Some players in the industry, think that “giving the retired batteries a second life by reusing them in less-demanding applications, such as stationary energy storage, may create new value pools in the energy and transportation sectors”. Others say that a robust end-of-life supply chain can elicit multiple benefits – it can bring down the emissions during mining and upstream transportation, as well as avoid a landfill of hazardous materials.
On a long road to sustainability in the automotive industry
The way towards a sustainable automotive supply chain is a long but fast paced one, both when considering emissions or the use and recyclability of components. Regarding scope 3 emissions, in their 2021 comparative analysis of global automakers’ decarbonisation, Greenpeace reports that “given that the supply chain of the carmakers includes many industries and thousands of companies, decarbonising the supply chain is a systemic problem. Therefore, implementing a comprehensive and holistic decarbonisation programme targeted at the upstream supply chain is urgent and necessary for the automobile industry’s transition to electric”.

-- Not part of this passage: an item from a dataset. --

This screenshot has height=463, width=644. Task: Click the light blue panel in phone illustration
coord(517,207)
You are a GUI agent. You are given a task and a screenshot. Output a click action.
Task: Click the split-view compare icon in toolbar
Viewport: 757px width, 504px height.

When looking at EV batteries, IDTechEX writes that according to their predictions “by 2040 the global Li-ion battery recycling market will be worth $31 billion annually”. To build a sustainable and scalable recycling infrastructure, a study from the University of Warwick illustrates a range of challenges that need to be addressed; such as working on multiple research and development gaps, designing better batteries, and making recycling more commercially viable. Judging by the rate of its growth, the supply chain for EV and their batteries will not be the same as it is today. According to Forbes, “the battery value chain will do much more than power vehicles” as providing second lives to the batteries will be an even more important challenge to tackle. As EVs become more widespread, we need new ways to recycle their components in a sustainable way.
“Automakers, material manufacturers, and customers all have a part to play in smartly managing resources and innovation” stated Fortune. It is only by establishing strong partnerships between industry players that it will be possible to make a mark and change the level of sustainability in the automotive industry while keeping the ambitions of establishing true integrated logistics.